Signaling pathways activating TRPC channels and functional role of TRPC in the regulation of endothelial barrier function.

Endothelial cells (EC) form a unique signal-transducing surface in the vascular system. The abundance of ion channels in the plasma membrane of these non-excitable cells has very important functional role in mediating Ca2+ influx and vascular homeostasis. The mammalian homologues of the Drosophila transient receptor potential (TRPC) channel have emerged as primary candidates for Ca2+ entry channels. The level of TRPC1 and TRPC6 mRNA expression is remarkably high in human endothelial cells as compared with the other TRPC subtypes.

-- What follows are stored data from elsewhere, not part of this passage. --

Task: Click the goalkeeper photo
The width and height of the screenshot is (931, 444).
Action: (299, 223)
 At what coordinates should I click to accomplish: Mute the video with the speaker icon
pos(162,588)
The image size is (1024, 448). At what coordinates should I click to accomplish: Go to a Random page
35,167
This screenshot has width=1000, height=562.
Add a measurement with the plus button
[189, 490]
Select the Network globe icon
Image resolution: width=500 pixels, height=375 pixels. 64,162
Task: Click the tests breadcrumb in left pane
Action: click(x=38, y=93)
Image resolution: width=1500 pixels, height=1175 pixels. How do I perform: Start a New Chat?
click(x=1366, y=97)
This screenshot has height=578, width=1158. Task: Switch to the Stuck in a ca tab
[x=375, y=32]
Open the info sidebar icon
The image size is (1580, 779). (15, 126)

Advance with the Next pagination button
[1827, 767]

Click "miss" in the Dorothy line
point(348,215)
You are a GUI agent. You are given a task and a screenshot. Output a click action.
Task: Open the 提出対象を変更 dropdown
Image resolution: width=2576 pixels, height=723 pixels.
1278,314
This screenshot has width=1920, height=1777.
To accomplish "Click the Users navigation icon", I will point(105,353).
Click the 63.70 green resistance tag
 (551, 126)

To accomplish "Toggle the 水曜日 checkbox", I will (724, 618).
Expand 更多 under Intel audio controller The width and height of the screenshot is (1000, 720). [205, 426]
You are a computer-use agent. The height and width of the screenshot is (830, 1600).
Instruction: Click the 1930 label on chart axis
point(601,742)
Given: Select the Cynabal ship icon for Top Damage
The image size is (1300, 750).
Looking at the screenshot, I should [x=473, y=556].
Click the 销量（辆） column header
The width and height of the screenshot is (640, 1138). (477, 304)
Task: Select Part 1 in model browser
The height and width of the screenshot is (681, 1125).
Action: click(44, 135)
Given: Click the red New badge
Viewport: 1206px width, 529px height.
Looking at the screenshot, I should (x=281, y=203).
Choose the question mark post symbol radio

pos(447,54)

These high levels raise the interesting question as how these two different members of TRPC family regulate the specific ([Ca2+]i) signaling pathways. My research focuses on how the activation of thrombin receptor on the endothelium regulate the specific ([Ca2+]i) signaling pathways through TRPC channels and the subsequent cascade of events that mediate the loss of endothelial barrier function.

We have shown that thrombin activates the store operated channel (SOC) TRPC1 via PKC{alpha} pathway. The entry of Ca2+ in endothelial cells could also be regulated by the activation of TRPC6, which is a Receptor Activated Cationic Channel (RACC). So, my focus is to address the basis by which thrombin-initiated signals via PAR-1 interaction with Gq regulate both the Store-Operated Channel (SOC) TRPC1 and Receptor Activated Cationic Channel (RACC) TRPC6 channel. And secondly, how each of these 2 distinct TRPC channels contribute in regulating ([Ca2+]i) homeostasis and endothelial permeability.